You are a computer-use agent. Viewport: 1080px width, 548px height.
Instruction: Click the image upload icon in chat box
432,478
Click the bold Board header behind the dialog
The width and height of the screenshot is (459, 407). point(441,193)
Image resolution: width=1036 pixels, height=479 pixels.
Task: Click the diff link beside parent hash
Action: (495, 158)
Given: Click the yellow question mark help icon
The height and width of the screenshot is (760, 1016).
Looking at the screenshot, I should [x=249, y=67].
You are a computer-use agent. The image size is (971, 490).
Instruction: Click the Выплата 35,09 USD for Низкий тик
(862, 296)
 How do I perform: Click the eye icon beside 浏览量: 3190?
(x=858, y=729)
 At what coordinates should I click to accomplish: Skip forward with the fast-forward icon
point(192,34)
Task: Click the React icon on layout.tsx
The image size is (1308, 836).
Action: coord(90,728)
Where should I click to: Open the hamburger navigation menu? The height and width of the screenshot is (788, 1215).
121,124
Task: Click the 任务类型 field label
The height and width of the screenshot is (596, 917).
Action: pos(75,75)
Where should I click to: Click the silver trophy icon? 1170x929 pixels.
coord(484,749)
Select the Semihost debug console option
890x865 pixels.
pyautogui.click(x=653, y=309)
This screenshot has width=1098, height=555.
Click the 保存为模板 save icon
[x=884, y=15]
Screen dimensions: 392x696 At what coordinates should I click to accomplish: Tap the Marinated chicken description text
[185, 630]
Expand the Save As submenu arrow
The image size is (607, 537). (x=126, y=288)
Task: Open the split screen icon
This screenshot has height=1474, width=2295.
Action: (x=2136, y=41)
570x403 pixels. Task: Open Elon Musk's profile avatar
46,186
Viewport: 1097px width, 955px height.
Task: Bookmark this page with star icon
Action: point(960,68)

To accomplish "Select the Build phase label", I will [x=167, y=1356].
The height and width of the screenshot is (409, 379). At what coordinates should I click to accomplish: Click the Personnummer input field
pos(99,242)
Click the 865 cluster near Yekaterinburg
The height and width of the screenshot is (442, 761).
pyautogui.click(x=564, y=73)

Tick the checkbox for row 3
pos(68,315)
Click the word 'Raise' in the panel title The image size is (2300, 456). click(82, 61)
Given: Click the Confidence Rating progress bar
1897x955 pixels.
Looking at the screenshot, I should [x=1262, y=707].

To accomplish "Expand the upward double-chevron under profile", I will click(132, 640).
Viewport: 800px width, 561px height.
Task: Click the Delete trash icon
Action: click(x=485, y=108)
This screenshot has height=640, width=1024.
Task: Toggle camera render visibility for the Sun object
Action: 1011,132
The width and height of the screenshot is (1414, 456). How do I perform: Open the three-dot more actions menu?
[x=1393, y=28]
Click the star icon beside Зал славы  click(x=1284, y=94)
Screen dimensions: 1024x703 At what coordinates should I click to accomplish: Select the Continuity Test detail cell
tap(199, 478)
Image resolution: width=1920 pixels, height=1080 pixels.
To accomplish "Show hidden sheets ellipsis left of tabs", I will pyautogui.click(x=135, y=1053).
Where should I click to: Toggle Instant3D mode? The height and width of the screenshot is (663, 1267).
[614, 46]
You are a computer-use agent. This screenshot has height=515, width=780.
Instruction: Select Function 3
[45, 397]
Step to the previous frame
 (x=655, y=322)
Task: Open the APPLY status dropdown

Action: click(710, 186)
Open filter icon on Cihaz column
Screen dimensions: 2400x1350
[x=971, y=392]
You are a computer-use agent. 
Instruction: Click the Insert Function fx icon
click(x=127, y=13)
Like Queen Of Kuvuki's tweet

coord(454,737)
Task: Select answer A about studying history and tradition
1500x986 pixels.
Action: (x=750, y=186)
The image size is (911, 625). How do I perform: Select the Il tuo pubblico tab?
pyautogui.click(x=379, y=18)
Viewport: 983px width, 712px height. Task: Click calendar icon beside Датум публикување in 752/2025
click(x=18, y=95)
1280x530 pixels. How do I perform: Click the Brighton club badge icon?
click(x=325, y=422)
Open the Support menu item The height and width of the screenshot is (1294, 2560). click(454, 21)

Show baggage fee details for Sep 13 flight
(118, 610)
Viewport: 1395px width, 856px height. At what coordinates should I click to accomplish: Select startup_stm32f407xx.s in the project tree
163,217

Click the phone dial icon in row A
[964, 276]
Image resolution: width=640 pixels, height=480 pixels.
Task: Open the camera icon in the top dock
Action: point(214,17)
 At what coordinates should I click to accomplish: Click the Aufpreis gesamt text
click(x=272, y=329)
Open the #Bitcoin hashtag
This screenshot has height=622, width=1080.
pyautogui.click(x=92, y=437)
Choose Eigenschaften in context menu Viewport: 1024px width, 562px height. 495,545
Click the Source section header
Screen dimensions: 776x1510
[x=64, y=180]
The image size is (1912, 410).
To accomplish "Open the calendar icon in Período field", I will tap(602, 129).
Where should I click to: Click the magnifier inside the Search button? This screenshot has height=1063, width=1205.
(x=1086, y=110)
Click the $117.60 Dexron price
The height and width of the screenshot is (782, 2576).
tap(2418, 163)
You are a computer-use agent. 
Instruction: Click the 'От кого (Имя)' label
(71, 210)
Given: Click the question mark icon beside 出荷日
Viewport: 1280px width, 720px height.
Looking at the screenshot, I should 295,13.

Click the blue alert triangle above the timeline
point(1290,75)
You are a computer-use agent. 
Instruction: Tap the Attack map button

══════

__AIM OF THE TASK__. When a line in the data holds the word "Given", show that line.

__SOLUTION TO THIS TASK__.
Given: Click the yellow question mark help icon
Given: Click the Confidence Rating progress bar
Given: Click the question mark icon beside 出荷日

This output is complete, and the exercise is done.